- **Written task**: Format the rows below as a numbered list, skipping any blank lines.

- **Material for the task**:

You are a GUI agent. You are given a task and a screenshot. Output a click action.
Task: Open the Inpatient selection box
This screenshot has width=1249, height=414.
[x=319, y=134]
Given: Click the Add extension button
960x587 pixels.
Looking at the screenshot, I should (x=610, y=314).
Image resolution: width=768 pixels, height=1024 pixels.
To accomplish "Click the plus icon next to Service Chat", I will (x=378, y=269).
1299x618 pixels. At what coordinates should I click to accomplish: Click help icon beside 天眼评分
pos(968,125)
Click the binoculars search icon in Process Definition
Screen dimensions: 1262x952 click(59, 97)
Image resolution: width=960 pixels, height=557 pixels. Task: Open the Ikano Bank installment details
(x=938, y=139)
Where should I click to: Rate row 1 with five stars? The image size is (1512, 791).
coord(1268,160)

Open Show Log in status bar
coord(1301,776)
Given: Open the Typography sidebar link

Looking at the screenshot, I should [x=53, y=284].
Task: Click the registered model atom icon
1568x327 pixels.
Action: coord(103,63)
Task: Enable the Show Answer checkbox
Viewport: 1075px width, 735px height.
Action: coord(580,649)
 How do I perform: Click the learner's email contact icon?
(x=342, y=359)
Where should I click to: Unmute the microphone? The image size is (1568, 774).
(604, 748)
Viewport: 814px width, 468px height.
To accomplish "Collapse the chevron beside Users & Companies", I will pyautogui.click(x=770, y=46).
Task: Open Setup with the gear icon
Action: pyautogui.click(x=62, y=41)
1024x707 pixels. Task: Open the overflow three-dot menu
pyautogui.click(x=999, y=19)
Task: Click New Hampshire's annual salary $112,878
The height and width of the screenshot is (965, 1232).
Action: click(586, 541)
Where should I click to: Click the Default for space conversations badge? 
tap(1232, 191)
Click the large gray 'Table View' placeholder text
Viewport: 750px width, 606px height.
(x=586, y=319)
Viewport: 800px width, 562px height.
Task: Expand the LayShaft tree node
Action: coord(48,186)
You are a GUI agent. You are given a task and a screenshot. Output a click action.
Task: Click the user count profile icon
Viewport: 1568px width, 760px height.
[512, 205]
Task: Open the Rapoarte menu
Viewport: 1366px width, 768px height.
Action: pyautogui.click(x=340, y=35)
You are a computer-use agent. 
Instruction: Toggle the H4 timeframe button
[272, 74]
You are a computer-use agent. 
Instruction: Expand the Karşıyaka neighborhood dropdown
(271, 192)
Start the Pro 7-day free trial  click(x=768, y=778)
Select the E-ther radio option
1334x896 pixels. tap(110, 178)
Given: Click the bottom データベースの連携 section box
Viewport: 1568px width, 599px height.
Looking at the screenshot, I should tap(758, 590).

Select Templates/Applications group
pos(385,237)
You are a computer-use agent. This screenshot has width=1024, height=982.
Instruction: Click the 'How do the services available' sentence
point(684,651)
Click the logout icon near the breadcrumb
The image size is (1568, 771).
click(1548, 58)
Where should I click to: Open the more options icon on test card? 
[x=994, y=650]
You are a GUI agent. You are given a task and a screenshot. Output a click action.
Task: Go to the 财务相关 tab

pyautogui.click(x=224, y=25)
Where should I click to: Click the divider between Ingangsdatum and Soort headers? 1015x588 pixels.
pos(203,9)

- **Final result**:
1. You are a GUI agent. You are given a task and a screenshot. Output a click action.
2. Task: Open the Inpatient selection box
3. This screenshot has width=1249, height=414.
4. [x=319, y=134]
5. Given: Click the Add extension button
6. 960x587 pixels.
7. Looking at the screenshot, I should (x=610, y=314).
8. Image resolution: width=768 pixels, height=1024 pixels.
9. To accomplish "Click the plus icon next to Service Chat", I will (x=378, y=269).
10. 1299x618 pixels. At what coordinates should I click to accomplish: Click help icon beside 天眼评分
11. pos(968,125)
12. Click the binoculars search icon in Process Definition
13. Screen dimensions: 1262x952 click(59, 97)
14. Image resolution: width=960 pixels, height=557 pixels. Task: Open the Ikano Bank installment details
15. (x=938, y=139)
16. Where should I click to: Rate row 1 with five stars? The image size is (1512, 791).
17. coord(1268,160)
18. Open Show Log in status bar
19. coord(1301,776)
20. Given: Open the Typography sidebar link
21. Looking at the screenshot, I should [x=53, y=284].
22. Task: Click the registered model atom icon
23. 1568x327 pixels.
24. Action: coord(103,63)
25. Task: Enable the Show Answer checkbox
26. Viewport: 1075px width, 735px height.
27. Action: coord(580,649)
28.  How do I perform: Click the learner's email contact icon?
29. (x=342, y=359)
30. Where should I click to: Unmute the microphone? The image size is (1568, 774).
31. (604, 748)
32. Viewport: 814px width, 468px height.
33. To accomplish "Collapse the chevron beside Users & Companies", I will pyautogui.click(x=770, y=46).
34. Task: Open Setup with the gear icon
35. Action: pyautogui.click(x=62, y=41)
36. 1024x707 pixels. Task: Open the overflow three-dot menu
37. pyautogui.click(x=999, y=19)
38. Task: Click New Hampshire's annual salary $112,878
39. The height and width of the screenshot is (965, 1232).
40. Action: click(586, 541)
41. Where should I click to: Click the Default for space conversations badge? 
42. tap(1232, 191)
43. Click the large gray 'Table View' placeholder text
44. Viewport: 750px width, 606px height.
45. (x=586, y=319)
46. Viewport: 800px width, 562px height.
47. Task: Expand the LayShaft tree node
48. Action: coord(48,186)
49. You are a GUI agent. You are given a task and a screenshot. Output a click action.
50. Task: Click the user count profile icon
51. Viewport: 1568px width, 760px height.
52. [512, 205]
53. Task: Open the Rapoarte menu
54. Viewport: 1366px width, 768px height.
55. Action: pyautogui.click(x=340, y=35)
56. You are a computer-use agent. 
57. Instruction: Toggle the H4 timeframe button
58. [272, 74]
59. You are a computer-use agent. 
60. Instruction: Expand the Karşıyaka neighborhood dropdown
61. (271, 192)
62. Start the Pro 7-day free trial  click(x=768, y=778)
63. Select the E-ther radio option
64. 1334x896 pixels. tap(110, 178)
65. Given: Click the bottom データベースの連携 section box
66. Viewport: 1568px width, 599px height.
67. Looking at the screenshot, I should tap(758, 590).
68. Select Templates/Applications group
69. pos(385,237)
70. You are a computer-use agent. This screenshot has width=1024, height=982.
71. Instruction: Click the 'How do the services available' sentence
72. point(684,651)
73. Click the logout icon near the breadcrumb
74. The image size is (1568, 771).
75. click(1548, 58)
76. Where should I click to: Open the more options icon on test card? 
77. [x=994, y=650]
78. You are a GUI agent. You are given a task and a screenshot. Output a click action.
79. Task: Go to the 财务相关 tab
80. pyautogui.click(x=224, y=25)
81. Where should I click to: Click the divider between Ingangsdatum and Soort headers? 1015x588 pixels.
82. pos(203,9)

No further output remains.